Output all records below verbatim.
BEGIN
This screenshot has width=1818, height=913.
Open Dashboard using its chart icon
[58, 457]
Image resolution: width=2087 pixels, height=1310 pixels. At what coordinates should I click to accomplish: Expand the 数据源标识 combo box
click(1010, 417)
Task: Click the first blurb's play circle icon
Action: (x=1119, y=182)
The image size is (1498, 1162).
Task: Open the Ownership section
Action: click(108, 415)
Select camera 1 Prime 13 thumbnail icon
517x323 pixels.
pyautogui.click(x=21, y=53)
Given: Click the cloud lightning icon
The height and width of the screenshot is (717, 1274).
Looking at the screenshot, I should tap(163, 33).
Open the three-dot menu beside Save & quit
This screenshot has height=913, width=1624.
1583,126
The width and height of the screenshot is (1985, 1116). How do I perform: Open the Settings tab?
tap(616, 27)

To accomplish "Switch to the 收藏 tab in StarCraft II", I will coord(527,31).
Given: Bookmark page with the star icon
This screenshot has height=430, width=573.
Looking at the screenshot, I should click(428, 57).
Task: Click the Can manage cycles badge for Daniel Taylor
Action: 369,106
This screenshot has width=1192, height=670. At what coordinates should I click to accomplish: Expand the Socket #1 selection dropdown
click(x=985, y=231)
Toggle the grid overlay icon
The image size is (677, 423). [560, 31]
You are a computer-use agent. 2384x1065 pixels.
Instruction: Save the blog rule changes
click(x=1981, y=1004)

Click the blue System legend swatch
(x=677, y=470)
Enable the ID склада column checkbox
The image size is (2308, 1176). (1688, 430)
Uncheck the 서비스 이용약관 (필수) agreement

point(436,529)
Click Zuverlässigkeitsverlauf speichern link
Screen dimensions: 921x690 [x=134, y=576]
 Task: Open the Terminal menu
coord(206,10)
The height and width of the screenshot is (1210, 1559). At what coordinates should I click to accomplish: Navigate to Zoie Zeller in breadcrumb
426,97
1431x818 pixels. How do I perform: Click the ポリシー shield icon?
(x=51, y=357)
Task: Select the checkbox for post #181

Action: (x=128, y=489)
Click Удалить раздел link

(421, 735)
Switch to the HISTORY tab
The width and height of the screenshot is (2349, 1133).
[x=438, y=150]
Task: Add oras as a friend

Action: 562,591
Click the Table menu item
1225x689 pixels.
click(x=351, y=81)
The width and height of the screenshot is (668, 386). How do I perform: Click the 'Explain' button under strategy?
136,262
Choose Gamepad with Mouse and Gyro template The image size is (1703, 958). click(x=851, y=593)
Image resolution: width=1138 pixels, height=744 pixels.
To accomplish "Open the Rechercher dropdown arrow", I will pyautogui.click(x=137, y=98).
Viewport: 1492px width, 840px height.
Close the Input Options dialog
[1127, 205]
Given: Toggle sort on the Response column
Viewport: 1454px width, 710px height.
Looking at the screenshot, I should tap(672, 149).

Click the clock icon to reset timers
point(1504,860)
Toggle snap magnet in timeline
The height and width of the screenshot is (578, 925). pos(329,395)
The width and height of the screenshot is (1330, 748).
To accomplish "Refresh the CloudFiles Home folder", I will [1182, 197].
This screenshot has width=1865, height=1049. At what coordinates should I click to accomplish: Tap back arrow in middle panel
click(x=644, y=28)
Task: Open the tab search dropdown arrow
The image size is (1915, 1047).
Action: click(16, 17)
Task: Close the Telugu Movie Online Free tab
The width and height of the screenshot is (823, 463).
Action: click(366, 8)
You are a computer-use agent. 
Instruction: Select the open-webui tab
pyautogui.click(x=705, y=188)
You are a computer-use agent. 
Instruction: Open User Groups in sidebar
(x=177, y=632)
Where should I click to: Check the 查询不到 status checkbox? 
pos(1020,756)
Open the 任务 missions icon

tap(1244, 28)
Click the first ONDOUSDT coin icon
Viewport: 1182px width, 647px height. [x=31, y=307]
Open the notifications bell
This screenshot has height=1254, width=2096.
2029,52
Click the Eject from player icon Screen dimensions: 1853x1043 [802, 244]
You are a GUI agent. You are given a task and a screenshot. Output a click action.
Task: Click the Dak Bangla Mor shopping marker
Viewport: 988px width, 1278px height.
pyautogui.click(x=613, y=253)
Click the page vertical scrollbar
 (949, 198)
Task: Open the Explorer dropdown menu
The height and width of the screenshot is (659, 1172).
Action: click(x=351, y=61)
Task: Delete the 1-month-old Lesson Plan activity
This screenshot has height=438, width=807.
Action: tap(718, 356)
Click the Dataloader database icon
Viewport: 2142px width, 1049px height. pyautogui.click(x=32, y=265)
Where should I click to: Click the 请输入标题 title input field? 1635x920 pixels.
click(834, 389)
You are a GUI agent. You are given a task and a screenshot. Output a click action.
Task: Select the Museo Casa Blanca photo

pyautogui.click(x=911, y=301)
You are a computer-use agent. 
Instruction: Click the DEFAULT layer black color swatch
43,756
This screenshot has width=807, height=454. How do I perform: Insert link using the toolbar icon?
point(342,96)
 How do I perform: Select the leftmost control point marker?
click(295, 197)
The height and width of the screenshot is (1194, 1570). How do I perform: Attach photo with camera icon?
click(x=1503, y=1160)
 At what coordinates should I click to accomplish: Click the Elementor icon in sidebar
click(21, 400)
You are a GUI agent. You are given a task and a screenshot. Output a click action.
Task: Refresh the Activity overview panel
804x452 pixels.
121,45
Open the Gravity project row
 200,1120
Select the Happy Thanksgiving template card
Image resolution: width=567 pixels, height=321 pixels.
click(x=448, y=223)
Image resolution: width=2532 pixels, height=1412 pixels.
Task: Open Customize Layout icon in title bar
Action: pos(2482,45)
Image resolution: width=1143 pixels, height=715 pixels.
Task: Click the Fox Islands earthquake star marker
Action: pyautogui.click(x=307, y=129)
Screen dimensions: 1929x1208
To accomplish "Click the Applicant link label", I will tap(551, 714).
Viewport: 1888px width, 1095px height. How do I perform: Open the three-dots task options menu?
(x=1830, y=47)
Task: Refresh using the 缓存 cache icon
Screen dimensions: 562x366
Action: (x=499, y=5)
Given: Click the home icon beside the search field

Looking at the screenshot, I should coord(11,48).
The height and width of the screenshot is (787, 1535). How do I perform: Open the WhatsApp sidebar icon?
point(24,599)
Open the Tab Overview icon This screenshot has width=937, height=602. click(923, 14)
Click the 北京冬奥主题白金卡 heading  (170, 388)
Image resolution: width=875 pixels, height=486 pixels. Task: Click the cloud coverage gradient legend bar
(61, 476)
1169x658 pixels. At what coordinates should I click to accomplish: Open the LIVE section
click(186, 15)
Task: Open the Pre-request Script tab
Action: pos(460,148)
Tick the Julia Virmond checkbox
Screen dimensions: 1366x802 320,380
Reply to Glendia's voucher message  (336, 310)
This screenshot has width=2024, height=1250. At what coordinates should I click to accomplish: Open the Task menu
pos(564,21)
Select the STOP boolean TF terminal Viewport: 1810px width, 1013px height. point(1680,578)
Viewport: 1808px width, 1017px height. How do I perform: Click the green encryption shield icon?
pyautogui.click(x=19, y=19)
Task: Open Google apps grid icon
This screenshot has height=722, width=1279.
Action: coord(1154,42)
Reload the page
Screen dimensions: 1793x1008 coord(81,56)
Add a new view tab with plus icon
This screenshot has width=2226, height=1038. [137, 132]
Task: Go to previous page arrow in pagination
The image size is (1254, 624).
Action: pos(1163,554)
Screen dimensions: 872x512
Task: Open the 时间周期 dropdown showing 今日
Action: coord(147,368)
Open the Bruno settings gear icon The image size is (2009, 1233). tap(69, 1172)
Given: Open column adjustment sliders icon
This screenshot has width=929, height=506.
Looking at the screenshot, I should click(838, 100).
END
FINISHED EXERCISE:
This screenshot has width=1818, height=913.
Open Dashboard using its chart icon
[58, 457]
Image resolution: width=2087 pixels, height=1310 pixels. At what coordinates should I click to accomplish: Expand the 数据源标识 combo box
click(1010, 417)
Task: Click the first blurb's play circle icon
Action: (x=1119, y=182)
The image size is (1498, 1162).
Task: Open the Ownership section
Action: click(108, 415)
Select camera 1 Prime 13 thumbnail icon
517x323 pixels.
pyautogui.click(x=21, y=53)
Given: Click the cloud lightning icon
The height and width of the screenshot is (717, 1274).
Looking at the screenshot, I should tap(163, 33).
Open the three-dot menu beside Save & quit
This screenshot has height=913, width=1624.
1583,126
The width and height of the screenshot is (1985, 1116). How do I perform: Open the Settings tab?
tap(616, 27)

To accomplish "Switch to the 收藏 tab in StarCraft II", I will coord(527,31).
Given: Bookmark page with the star icon
This screenshot has height=430, width=573.
Looking at the screenshot, I should click(428, 57).
Task: Click the Can manage cycles badge for Daniel Taylor
Action: 369,106
This screenshot has width=1192, height=670. At what coordinates should I click to accomplish: Expand the Socket #1 selection dropdown
click(x=985, y=231)
Toggle the grid overlay icon
The image size is (677, 423). [560, 31]
You are a computer-use agent. 2384x1065 pixels.
Instruction: Save the blog rule changes
click(x=1981, y=1004)

Click the blue System legend swatch
(x=677, y=470)
Enable the ID склада column checkbox
The image size is (2308, 1176). (1688, 430)
Uncheck the 서비스 이용약관 (필수) agreement

point(436,529)
Click Zuverlässigkeitsverlauf speichern link
Screen dimensions: 921x690 [x=134, y=576]
 Task: Open the Terminal menu
coord(206,10)
The height and width of the screenshot is (1210, 1559). At what coordinates should I click to accomplish: Navigate to Zoie Zeller in breadcrumb
426,97
1431x818 pixels. How do I perform: Click the ポリシー shield icon?
(x=51, y=357)
Task: Select the checkbox for post #181

Action: (x=128, y=489)
Click Удалить раздел link

(421, 735)
Switch to the HISTORY tab
The width and height of the screenshot is (2349, 1133).
[x=438, y=150]
Task: Add oras as a friend

Action: 562,591
Click the Table menu item
1225x689 pixels.
click(x=351, y=81)
The width and height of the screenshot is (668, 386). How do I perform: Click the 'Explain' button under strategy?
136,262
Choose Gamepad with Mouse and Gyro template The image size is (1703, 958). click(x=851, y=593)
Image resolution: width=1138 pixels, height=744 pixels.
To accomplish "Open the Rechercher dropdown arrow", I will pyautogui.click(x=137, y=98).
Viewport: 1492px width, 840px height.
Close the Input Options dialog
[1127, 205]
Given: Toggle sort on the Response column
Viewport: 1454px width, 710px height.
Looking at the screenshot, I should tap(672, 149).

Click the clock icon to reset timers
point(1504,860)
Toggle snap magnet in timeline
The height and width of the screenshot is (578, 925). pos(329,395)
The width and height of the screenshot is (1330, 748).
To accomplish "Refresh the CloudFiles Home folder", I will [1182, 197].
This screenshot has width=1865, height=1049. At what coordinates should I click to accomplish: Tap back arrow in middle panel
click(x=644, y=28)
Task: Open the tab search dropdown arrow
The image size is (1915, 1047).
Action: click(16, 17)
Task: Close the Telugu Movie Online Free tab
The width and height of the screenshot is (823, 463).
Action: click(366, 8)
You are a computer-use agent. 
Instruction: Select the open-webui tab
pyautogui.click(x=705, y=188)
You are a computer-use agent. 
Instruction: Open User Groups in sidebar
(x=177, y=632)
Where should I click to: Check the 查询不到 status checkbox? 
pos(1020,756)
Open the 任务 missions icon

tap(1244, 28)
Click the first ONDOUSDT coin icon
Viewport: 1182px width, 647px height. [x=31, y=307]
Open the notifications bell
This screenshot has height=1254, width=2096.
2029,52
Click the Eject from player icon Screen dimensions: 1853x1043 [802, 244]
You are a GUI agent. You are given a task and a screenshot. Output a click action.
Task: Click the Dak Bangla Mor shopping marker
Viewport: 988px width, 1278px height.
pyautogui.click(x=613, y=253)
Click the page vertical scrollbar
 (949, 198)
Task: Open the Explorer dropdown menu
The height and width of the screenshot is (659, 1172).
Action: click(x=351, y=61)
Task: Delete the 1-month-old Lesson Plan activity
This screenshot has height=438, width=807.
Action: tap(718, 356)
Click the Dataloader database icon
Viewport: 2142px width, 1049px height. pyautogui.click(x=32, y=265)
Where should I click to: Click the 请输入标题 title input field? 1635x920 pixels.
click(834, 389)
You are a GUI agent. You are given a task and a screenshot. Output a click action.
Task: Select the Museo Casa Blanca photo

pyautogui.click(x=911, y=301)
You are a computer-use agent. 
Instruction: Click the DEFAULT layer black color swatch
43,756
This screenshot has width=807, height=454. How do I perform: Insert link using the toolbar icon?
point(342,96)
 How do I perform: Select the leftmost control point marker?
click(295, 197)
The height and width of the screenshot is (1194, 1570). How do I perform: Attach photo with camera icon?
click(x=1503, y=1160)
 At what coordinates should I click to accomplish: Click the Elementor icon in sidebar
click(21, 400)
You are a GUI agent. You are given a task and a screenshot. Output a click action.
Task: Refresh the Activity overview panel
804x452 pixels.
121,45
Open the Gravity project row
 200,1120
Select the Happy Thanksgiving template card
Image resolution: width=567 pixels, height=321 pixels.
click(x=448, y=223)
Image resolution: width=2532 pixels, height=1412 pixels.
Task: Open Customize Layout icon in title bar
Action: pos(2482,45)
Image resolution: width=1143 pixels, height=715 pixels.
Task: Click the Fox Islands earthquake star marker
Action: pyautogui.click(x=307, y=129)
Screen dimensions: 1929x1208
To accomplish "Click the Applicant link label", I will tap(551, 714).
Viewport: 1888px width, 1095px height. How do I perform: Open the three-dots task options menu?
(x=1830, y=47)
Task: Refresh using the 缓存 cache icon
Screen dimensions: 562x366
Action: (x=499, y=5)
Given: Click the home icon beside the search field

Looking at the screenshot, I should coord(11,48).
The height and width of the screenshot is (787, 1535). How do I perform: Open the WhatsApp sidebar icon?
point(24,599)
Open the Tab Overview icon This screenshot has width=937, height=602. click(923, 14)
Click the 北京冬奥主题白金卡 heading  (170, 388)
Image resolution: width=875 pixels, height=486 pixels. Task: Click the cloud coverage gradient legend bar
(61, 476)
1169x658 pixels. At what coordinates should I click to accomplish: Open the LIVE section
click(186, 15)
Task: Open the Pre-request Script tab
Action: pos(460,148)
Tick the Julia Virmond checkbox
Screen dimensions: 1366x802 320,380
Reply to Glendia's voucher message  (336, 310)
This screenshot has width=2024, height=1250. At what coordinates should I click to accomplish: Open the Task menu
pos(564,21)
Select the STOP boolean TF terminal Viewport: 1810px width, 1013px height. point(1680,578)
Viewport: 1808px width, 1017px height. How do I perform: Click the green encryption shield icon?
pyautogui.click(x=19, y=19)
Task: Open Google apps grid icon
This screenshot has height=722, width=1279.
Action: coord(1154,42)
Reload the page
Screen dimensions: 1793x1008 coord(81,56)
Add a new view tab with plus icon
This screenshot has width=2226, height=1038. [137, 132]
Task: Go to previous page arrow in pagination
The image size is (1254, 624).
Action: pos(1163,554)
Screen dimensions: 872x512
Task: Open the 时间周期 dropdown showing 今日
Action: coord(147,368)
Open the Bruno settings gear icon The image size is (2009, 1233). tap(69, 1172)
Given: Open column adjustment sliders icon
This screenshot has width=929, height=506.
Looking at the screenshot, I should click(838, 100).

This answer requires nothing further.